Принципы лечения ХОБЛ стабильного течения [6, 8] следующие.

Хирургическое лечение

Роль хирургического лечения у больных ХОБЛ в настоящее время является предметом исследований. Сейчас обсуждаются возможности использования буллэктомии, операции по уменьшению легочного объема и трансплантации легких.

Показанием для буллэктомии при ХОБЛ является наличие у пациентов буллезной эмфиземы легких с буллами большого размера, вызывающими развитие одышки, кровохарканья, легочных инфекций и боли в грудной клетке. Эта операция приводит к уменьшению одышки и улучшению функции легких.

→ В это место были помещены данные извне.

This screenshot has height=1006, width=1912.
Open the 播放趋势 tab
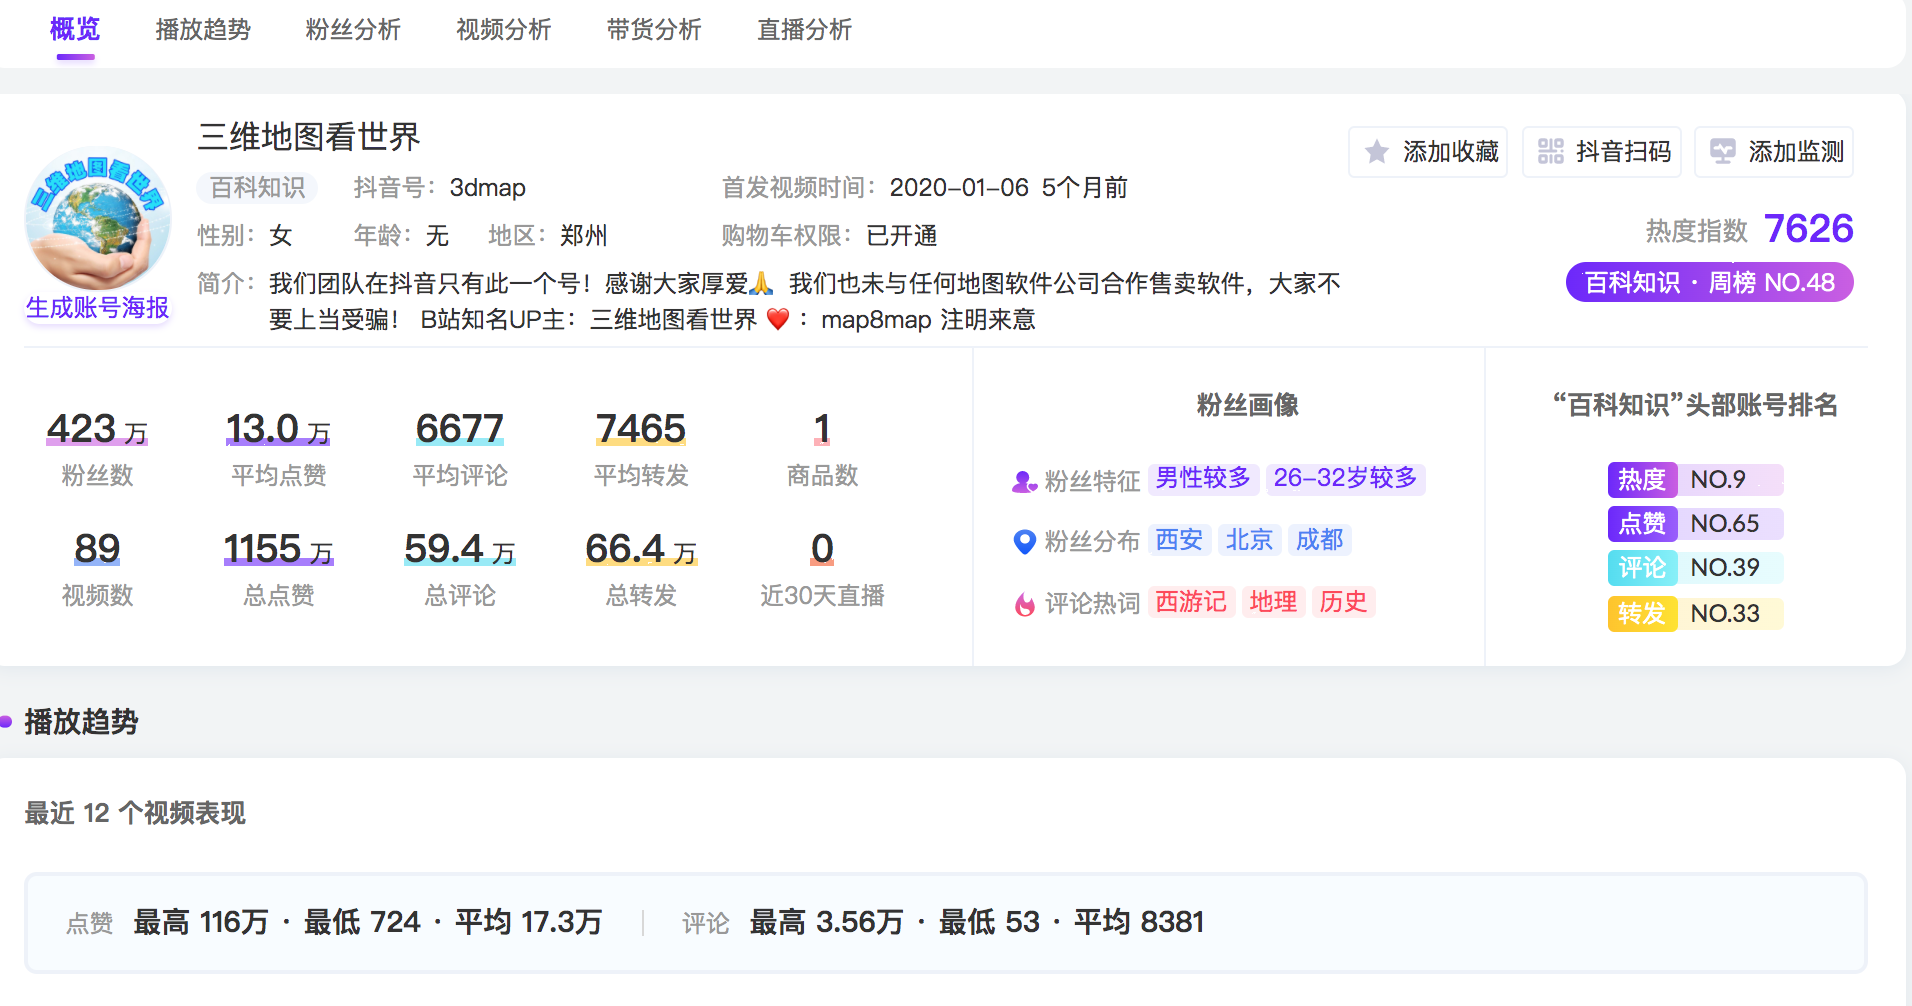point(203,30)

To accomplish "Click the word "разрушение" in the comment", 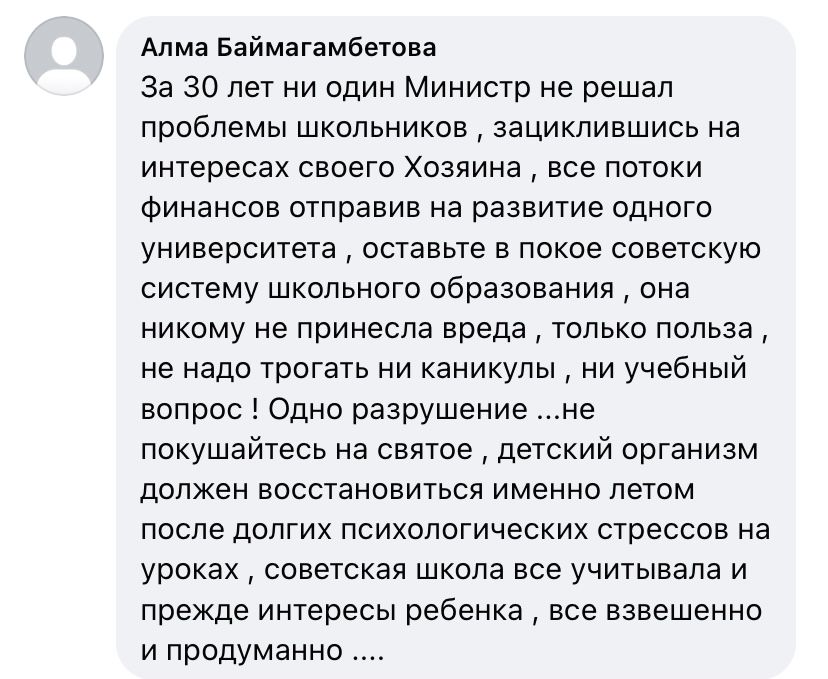I will [440, 410].
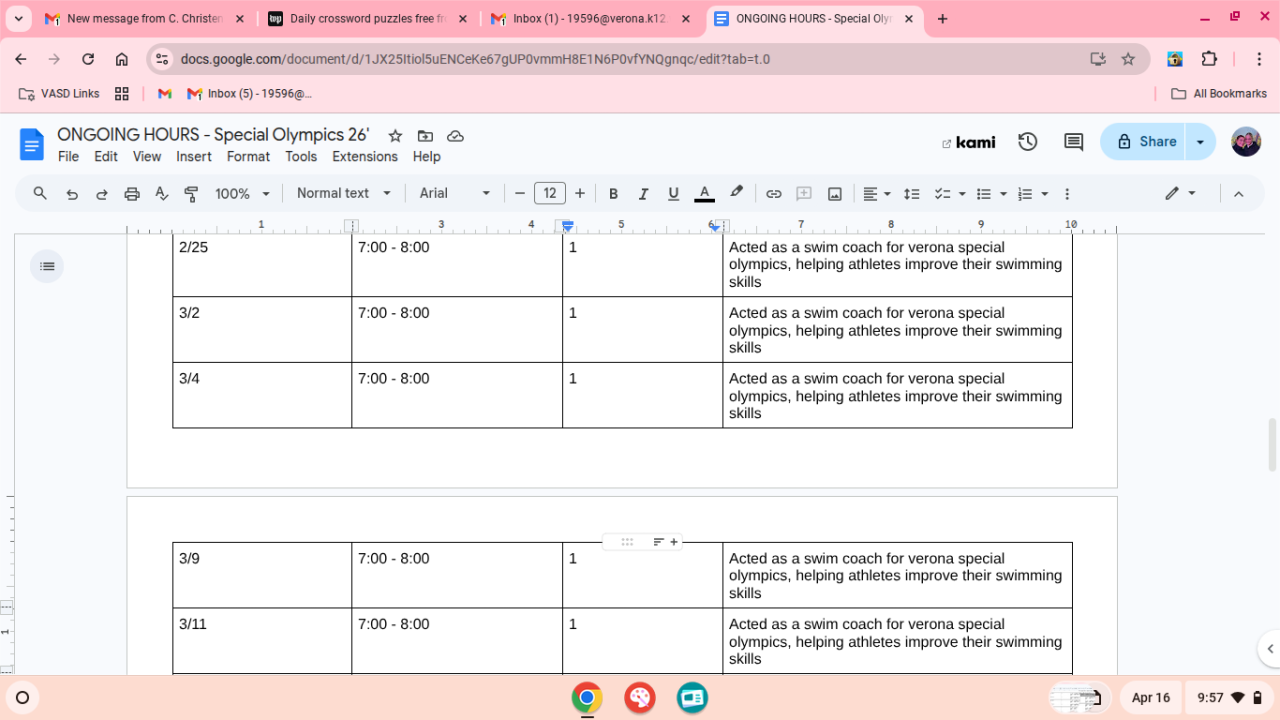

Значение операции по уменьшению легочного объема при лечении ХОБЛ изучено пока недостаточно. Результаты завершившегося недавно исследования (National Emphysema Therapy Trial) свидетельствуют о положительном влиянии этого хирургического вмешательства по сравнению с медикаментозной терапией на способность выполнять физическую нагрузку, качество жизни и летальность больных ХОБЛ, имеющих преимущественно тяжелую верхнедолевую эмфизему легких и исходно низкий уровень работоспособности [12]. Тем не менее эта операция остается пока экспериментальной паллиативной процедурой, не рекомендуемой для широкого применения [9].

Трансплантация легких улучшает качество жизни, функцию легких и физическую работоспособность больных. Показаниями для ее выполнения являются ОФВ1 ё25% от должного, РаСО2>55 мм рт. ст. и прогрессирующая легочная гипертензия. К числу факторов, лимитирующих выполнение этой операции, относятся проблема подбора донорского легкого, послеоперационные осложнения и высокая стоимость (110–200 тыс. долларов США). Операционная летальность в зарубежных клиниках составляет 10–15%, 1-3-летняя выживаемость, соответственно, 70–75 и 60%.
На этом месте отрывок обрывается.